Your assignment
Copy out each line of the data that contains "computer".

Record extracts
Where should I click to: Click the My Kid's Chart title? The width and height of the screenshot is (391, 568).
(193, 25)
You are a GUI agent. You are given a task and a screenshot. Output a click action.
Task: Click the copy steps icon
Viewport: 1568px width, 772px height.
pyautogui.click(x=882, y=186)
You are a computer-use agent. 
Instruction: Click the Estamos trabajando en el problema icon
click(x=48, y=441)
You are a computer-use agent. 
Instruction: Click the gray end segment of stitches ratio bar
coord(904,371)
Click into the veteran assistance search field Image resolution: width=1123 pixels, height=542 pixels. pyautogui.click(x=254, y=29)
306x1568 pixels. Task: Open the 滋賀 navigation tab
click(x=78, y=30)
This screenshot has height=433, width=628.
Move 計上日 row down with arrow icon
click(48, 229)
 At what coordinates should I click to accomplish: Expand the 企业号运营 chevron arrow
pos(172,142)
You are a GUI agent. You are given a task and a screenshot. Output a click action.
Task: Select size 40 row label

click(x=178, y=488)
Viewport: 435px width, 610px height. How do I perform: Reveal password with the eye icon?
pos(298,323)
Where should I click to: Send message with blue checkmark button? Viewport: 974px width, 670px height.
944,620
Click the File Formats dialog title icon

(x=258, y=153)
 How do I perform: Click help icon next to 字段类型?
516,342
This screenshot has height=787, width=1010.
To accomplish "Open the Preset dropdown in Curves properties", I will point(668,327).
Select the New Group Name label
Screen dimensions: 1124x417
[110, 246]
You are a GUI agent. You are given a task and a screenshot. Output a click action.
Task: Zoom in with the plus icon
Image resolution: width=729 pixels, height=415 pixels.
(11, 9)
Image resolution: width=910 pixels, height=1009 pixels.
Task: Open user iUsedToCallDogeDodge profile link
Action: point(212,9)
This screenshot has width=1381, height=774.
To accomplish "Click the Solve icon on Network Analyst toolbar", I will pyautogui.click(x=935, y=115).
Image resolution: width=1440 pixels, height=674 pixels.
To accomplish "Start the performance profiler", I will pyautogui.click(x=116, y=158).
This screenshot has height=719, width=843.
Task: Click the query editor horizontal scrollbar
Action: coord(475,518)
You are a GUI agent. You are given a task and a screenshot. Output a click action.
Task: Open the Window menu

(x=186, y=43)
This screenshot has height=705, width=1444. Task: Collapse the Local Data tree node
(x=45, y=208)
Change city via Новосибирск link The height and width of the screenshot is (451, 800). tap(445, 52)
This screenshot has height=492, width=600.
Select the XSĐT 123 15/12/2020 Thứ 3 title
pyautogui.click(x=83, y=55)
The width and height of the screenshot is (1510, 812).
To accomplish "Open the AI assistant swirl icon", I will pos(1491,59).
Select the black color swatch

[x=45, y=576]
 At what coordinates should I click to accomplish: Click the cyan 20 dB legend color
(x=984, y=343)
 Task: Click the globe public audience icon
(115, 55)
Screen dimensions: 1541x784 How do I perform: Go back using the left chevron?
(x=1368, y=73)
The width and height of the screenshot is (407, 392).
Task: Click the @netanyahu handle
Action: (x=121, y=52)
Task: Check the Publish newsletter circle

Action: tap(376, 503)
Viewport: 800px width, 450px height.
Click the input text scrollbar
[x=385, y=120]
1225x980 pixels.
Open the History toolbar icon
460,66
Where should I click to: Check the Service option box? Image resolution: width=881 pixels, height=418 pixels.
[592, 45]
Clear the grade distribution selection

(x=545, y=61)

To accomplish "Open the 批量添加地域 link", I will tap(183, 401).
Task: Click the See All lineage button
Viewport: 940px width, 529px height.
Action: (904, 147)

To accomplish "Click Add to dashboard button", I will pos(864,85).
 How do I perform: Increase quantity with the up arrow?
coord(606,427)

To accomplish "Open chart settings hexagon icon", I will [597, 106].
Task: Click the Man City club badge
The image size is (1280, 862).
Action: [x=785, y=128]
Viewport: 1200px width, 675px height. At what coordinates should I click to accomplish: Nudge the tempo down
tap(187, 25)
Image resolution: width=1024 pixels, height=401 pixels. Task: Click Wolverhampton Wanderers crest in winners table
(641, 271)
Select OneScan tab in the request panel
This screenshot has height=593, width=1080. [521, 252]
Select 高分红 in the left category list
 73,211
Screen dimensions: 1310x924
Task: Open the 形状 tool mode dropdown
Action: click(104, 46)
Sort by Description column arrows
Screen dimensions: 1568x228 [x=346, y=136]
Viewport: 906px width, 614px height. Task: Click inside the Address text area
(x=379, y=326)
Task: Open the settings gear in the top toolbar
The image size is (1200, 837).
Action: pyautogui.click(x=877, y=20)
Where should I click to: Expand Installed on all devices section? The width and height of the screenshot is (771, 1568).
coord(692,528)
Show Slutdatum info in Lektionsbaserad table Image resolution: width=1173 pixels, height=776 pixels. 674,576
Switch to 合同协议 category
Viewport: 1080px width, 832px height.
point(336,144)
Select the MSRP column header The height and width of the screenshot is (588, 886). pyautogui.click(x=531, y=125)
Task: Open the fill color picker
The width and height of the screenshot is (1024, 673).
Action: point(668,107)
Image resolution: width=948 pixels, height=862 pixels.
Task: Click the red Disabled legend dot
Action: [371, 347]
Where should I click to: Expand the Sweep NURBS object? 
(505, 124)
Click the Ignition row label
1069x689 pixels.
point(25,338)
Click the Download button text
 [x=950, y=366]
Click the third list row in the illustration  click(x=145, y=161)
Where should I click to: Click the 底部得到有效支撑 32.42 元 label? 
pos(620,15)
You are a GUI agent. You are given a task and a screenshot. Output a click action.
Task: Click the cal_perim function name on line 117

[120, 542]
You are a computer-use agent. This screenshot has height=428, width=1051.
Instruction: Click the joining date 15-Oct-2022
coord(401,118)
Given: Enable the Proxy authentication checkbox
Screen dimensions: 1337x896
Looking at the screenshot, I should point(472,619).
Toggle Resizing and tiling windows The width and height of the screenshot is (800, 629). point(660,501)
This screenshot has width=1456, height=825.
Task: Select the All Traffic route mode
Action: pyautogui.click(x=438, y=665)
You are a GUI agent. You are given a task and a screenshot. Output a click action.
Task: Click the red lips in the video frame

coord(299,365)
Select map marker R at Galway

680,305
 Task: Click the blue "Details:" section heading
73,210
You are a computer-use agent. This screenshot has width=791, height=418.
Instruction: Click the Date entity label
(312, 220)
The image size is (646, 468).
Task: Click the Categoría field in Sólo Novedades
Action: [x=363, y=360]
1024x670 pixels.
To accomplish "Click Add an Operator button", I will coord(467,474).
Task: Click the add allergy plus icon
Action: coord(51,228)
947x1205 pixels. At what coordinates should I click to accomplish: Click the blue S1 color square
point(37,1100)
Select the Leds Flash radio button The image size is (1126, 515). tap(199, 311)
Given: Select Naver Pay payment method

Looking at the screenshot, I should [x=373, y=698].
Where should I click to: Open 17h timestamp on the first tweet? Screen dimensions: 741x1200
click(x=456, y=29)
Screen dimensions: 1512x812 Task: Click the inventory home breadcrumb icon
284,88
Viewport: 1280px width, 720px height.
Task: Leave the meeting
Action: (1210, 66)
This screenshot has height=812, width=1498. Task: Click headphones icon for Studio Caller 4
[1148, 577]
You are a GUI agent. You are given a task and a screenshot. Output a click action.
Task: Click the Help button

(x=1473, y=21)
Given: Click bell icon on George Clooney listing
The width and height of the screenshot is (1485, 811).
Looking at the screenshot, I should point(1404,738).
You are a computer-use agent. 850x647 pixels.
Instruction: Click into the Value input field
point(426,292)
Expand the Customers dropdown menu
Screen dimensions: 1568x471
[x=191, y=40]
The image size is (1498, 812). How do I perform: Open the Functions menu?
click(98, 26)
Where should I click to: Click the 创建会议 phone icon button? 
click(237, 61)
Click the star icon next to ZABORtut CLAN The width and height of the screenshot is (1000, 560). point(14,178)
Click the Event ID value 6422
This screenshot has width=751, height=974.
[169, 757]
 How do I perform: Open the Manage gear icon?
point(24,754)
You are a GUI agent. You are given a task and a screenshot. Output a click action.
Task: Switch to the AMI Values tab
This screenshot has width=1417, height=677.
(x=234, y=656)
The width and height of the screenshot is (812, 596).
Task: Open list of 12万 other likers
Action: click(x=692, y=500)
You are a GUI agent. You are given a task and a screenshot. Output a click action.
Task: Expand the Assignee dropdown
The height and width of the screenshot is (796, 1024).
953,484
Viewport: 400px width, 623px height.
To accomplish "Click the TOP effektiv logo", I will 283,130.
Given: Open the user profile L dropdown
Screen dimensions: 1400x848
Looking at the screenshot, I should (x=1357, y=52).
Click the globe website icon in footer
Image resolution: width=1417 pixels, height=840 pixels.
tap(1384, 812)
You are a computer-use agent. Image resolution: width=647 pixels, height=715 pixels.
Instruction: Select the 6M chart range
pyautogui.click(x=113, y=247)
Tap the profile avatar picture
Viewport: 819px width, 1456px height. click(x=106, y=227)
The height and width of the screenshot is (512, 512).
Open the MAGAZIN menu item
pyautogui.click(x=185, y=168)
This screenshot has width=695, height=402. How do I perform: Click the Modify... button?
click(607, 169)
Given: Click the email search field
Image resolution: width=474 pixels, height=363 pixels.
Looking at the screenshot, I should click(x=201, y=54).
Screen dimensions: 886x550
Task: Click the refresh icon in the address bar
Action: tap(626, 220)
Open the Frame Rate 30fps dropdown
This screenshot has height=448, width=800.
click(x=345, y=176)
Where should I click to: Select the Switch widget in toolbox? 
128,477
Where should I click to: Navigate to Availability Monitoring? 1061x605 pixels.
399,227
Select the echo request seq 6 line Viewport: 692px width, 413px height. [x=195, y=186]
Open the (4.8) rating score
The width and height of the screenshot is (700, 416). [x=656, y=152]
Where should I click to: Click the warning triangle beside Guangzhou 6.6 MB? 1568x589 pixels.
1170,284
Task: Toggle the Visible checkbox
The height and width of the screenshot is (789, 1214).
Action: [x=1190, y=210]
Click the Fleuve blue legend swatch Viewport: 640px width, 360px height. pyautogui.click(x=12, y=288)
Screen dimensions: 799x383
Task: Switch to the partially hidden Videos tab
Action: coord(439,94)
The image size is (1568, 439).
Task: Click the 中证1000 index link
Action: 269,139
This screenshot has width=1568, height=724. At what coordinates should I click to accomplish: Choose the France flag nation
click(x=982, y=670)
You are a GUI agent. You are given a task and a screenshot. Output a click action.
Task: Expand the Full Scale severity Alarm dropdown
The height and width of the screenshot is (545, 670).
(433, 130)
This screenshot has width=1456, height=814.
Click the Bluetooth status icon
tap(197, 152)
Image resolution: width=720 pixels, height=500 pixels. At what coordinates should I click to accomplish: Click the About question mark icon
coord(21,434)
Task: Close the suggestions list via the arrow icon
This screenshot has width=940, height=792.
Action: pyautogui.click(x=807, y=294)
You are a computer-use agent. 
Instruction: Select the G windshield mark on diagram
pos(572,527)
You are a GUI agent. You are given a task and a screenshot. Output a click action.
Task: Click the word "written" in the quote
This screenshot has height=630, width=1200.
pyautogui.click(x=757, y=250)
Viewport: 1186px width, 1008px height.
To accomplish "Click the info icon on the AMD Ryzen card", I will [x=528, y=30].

Answer box
You are a computer-use agent. 
You are a computer-use agent. 
You are a computer-use agent. This screenshot has height=428, width=1051.
You are a computer-use agent. This screenshot has width=791, height=418.
You are a computer-use agent. 850x647 pixels.
You are a computer-use agent. Image resolution: width=647 pixels, height=715 pixels.
You are a computer-use agent. 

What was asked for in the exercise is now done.